PROBLEM DETAILS —
Below are records; output all of them exactly.

RECORDS FOR THE TASK —

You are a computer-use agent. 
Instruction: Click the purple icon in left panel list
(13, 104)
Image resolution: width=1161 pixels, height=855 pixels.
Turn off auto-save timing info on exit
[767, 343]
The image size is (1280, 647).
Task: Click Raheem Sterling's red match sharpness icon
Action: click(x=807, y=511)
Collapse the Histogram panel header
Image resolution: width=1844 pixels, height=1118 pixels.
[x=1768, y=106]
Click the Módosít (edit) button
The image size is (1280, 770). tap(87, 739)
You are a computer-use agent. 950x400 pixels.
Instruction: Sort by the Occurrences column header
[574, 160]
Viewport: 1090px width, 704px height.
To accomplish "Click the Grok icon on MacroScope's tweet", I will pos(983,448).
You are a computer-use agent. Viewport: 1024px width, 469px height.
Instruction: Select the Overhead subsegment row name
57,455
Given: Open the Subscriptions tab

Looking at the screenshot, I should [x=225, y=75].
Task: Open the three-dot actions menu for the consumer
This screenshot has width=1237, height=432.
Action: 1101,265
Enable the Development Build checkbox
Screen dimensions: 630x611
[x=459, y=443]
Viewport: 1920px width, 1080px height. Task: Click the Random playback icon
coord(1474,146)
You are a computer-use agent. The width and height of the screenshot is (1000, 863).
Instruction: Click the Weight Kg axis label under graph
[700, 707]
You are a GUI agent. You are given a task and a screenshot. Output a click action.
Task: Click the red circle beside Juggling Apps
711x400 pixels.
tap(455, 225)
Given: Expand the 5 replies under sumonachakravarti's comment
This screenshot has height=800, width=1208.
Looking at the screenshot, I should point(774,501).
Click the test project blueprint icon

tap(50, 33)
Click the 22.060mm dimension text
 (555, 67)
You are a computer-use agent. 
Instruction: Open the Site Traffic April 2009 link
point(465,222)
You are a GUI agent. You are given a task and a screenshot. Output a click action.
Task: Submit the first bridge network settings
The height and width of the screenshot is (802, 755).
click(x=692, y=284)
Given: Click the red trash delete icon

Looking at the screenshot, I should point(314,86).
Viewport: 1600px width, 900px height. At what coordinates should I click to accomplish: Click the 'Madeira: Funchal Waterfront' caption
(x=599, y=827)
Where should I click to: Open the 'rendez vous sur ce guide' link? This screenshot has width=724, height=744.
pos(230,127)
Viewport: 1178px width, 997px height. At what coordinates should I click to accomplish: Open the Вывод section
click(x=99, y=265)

RESPONSE AREA —
You are a computer-use agent. 
Instruction: Click the purple icon in left panel list
(13, 104)
Image resolution: width=1161 pixels, height=855 pixels.
Turn off auto-save timing info on exit
[767, 343]
The image size is (1280, 647).
Task: Click Raheem Sterling's red match sharpness icon
Action: click(x=807, y=511)
Collapse the Histogram panel header
Image resolution: width=1844 pixels, height=1118 pixels.
[x=1768, y=106]
Click the Módosít (edit) button
The image size is (1280, 770). tap(87, 739)
You are a computer-use agent. 950x400 pixels.
Instruction: Sort by the Occurrences column header
[574, 160]
Viewport: 1090px width, 704px height.
To accomplish "Click the Grok icon on MacroScope's tweet", I will pos(983,448).
You are a computer-use agent. Viewport: 1024px width, 469px height.
Instruction: Select the Overhead subsegment row name
57,455
Given: Open the Subscriptions tab

Looking at the screenshot, I should [x=225, y=75].
Task: Open the three-dot actions menu for the consumer
This screenshot has width=1237, height=432.
Action: 1101,265
Enable the Development Build checkbox
Screen dimensions: 630x611
[x=459, y=443]
Viewport: 1920px width, 1080px height. Task: Click the Random playback icon
coord(1474,146)
You are a computer-use agent. The width and height of the screenshot is (1000, 863).
Instruction: Click the Weight Kg axis label under graph
[700, 707]
You are a GUI agent. You are given a task and a screenshot. Output a click action.
Task: Click the red circle beside Juggling Apps
711x400 pixels.
tap(455, 225)
Given: Expand the 5 replies under sumonachakravarti's comment
This screenshot has height=800, width=1208.
Looking at the screenshot, I should point(774,501).
Click the test project blueprint icon

tap(50, 33)
Click the 22.060mm dimension text
 (555, 67)
You are a computer-use agent. 
Instruction: Open the Site Traffic April 2009 link
point(465,222)
You are a GUI agent. You are given a task and a screenshot. Output a click action.
Task: Submit the first bridge network settings
The height and width of the screenshot is (802, 755).
click(x=692, y=284)
Given: Click the red trash delete icon

Looking at the screenshot, I should point(314,86).
Viewport: 1600px width, 900px height. At what coordinates should I click to accomplish: Click the 'Madeira: Funchal Waterfront' caption
(x=599, y=827)
Where should I click to: Open the 'rendez vous sur ce guide' link? This screenshot has width=724, height=744.
pos(230,127)
Viewport: 1178px width, 997px height. At what coordinates should I click to accomplish: Open the Вывод section
click(x=99, y=265)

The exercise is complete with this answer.